Wellesley High School’s own David McCullough, an English teacher there, wrote an op-ed piece for The Boston Globe today to dish out advice to those who would be graduation bloviators, or commencement speakers as they are more commonly known. Sagely, he notes that “Speakers would like to be profound but accessible, wise but entertaining, timeless but topical. Witty would be nice, too, if not outright funny.” Sound advice from someone who not only has a reputation of being all of that in the classroom, but who has actually donned the robe and served as commencement speaker for Wellesley High’s Class of 2012. Except when he took the stage, he showed how to transform the dais of bloviators into the stage of sense with a little something called the “You’re Not Special” speech, and the world took notice.

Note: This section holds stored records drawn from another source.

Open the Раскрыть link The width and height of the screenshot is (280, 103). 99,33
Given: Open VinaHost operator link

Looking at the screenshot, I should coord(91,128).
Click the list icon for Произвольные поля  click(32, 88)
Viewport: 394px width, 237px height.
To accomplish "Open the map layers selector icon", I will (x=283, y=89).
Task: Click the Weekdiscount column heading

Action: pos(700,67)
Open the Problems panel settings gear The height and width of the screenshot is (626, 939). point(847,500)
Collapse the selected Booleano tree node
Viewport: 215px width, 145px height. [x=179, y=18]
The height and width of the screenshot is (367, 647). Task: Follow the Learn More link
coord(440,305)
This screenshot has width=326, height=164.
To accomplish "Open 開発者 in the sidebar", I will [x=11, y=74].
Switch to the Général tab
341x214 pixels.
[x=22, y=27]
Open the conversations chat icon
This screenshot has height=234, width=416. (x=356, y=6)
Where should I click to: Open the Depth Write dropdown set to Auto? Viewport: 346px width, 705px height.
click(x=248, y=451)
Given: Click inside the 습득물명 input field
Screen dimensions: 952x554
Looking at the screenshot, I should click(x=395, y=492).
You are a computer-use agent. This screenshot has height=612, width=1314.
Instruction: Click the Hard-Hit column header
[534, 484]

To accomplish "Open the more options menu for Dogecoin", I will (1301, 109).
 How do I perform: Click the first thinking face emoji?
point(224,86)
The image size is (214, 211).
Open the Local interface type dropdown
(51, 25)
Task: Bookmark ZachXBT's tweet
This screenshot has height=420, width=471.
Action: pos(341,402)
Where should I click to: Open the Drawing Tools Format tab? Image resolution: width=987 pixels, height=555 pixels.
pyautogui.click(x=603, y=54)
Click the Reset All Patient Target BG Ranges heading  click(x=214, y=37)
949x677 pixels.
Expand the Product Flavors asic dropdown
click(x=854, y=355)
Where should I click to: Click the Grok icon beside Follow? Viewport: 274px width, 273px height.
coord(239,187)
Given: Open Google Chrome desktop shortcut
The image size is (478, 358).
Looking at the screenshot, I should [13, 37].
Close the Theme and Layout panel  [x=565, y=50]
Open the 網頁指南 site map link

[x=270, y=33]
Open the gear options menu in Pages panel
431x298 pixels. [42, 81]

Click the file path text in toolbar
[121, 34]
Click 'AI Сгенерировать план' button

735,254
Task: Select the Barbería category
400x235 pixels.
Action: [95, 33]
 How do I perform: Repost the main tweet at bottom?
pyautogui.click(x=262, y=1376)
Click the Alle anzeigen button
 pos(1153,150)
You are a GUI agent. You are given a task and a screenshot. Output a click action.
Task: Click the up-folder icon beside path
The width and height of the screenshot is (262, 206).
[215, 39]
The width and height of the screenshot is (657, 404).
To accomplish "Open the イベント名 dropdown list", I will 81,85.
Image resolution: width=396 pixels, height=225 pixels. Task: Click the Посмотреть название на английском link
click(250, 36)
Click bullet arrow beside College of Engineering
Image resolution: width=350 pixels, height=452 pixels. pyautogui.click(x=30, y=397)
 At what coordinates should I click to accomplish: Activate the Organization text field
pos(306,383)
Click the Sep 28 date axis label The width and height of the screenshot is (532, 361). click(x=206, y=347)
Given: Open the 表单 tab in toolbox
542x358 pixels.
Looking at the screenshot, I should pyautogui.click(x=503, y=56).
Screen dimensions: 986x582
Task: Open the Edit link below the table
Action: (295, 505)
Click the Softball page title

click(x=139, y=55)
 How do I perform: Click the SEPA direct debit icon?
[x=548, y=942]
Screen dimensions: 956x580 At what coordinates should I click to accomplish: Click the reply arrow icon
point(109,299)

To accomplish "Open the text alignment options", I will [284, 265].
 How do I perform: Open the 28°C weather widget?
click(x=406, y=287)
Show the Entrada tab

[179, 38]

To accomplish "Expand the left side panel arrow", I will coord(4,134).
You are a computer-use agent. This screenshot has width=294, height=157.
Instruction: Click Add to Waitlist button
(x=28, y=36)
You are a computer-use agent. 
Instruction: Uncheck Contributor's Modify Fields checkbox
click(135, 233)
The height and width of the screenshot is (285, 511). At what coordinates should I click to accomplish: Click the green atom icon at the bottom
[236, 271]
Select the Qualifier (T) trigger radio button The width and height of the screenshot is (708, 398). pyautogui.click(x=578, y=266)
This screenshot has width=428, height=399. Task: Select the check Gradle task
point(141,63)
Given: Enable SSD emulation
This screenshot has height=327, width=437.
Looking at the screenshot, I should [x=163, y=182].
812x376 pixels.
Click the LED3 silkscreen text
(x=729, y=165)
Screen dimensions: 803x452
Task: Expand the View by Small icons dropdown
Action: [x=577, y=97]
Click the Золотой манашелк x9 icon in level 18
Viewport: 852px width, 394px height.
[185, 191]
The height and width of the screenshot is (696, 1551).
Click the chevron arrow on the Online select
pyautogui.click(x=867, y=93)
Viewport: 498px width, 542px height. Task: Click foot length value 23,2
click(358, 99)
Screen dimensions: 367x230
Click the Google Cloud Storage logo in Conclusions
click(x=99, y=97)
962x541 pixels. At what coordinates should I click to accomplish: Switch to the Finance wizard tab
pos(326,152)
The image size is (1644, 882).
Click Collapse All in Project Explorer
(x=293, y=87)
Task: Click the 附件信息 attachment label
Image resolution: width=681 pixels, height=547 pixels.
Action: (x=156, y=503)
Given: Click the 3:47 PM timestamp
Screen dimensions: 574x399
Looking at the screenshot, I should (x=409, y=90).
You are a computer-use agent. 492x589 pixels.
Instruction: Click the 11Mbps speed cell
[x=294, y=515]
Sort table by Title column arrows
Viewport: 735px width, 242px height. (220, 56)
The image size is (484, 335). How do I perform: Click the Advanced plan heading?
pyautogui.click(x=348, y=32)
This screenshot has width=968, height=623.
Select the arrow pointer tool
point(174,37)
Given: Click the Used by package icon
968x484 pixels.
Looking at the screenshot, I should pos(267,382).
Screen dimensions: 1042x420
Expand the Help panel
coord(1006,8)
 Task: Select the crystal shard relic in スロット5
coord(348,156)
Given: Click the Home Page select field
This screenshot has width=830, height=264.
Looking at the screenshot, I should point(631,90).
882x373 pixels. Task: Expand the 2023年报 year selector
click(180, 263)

McCullough himself seems to consider all that fuss just another part of his deep, dark past. In The Globe piece he somehow managed to write an entire op-ed on the subject of nailing the fine art of the graduation speech without once mentioning his own success doing just that. We’re talking the kind of success that led to over two million Youtube views of his speech, that in turn led to a one-year sabbatical from his teaching duties, that in turn led to a best-selling book, that in turn led to speaking engagements and a book tour. Impressive, to me, anyway. McCullough himself remains rather unimpressed with himself.
The man is shamelessly humble, a model of modesty, the kind who avoids the spotlight yet every now and then finds himself doused in its glare. Such old-timey New England modesty is hard to come by in this era of enthusiastic self-promotion. He does admit to having attended (an unnamed) prep school, and it’s likely safe to assume that it wasn’t one of those prep schools for wayward boys. When really sharing, he’ll go into further detail about his early accomplishments by mentioning his time at “college” (i.e., Lafayette College and the Bread Loaf School of English at Middlebury College). But the man cannot be counted on to be at all forthcoming about his most impressive professional accomplishment, that he managed to live and teach in Hawaii, snow-less land of paradise, for about ten years.
Honestly, if he had a secret Nobel prize tucked away somewhere under an assumed name, I wouldn’t be a bit surprised.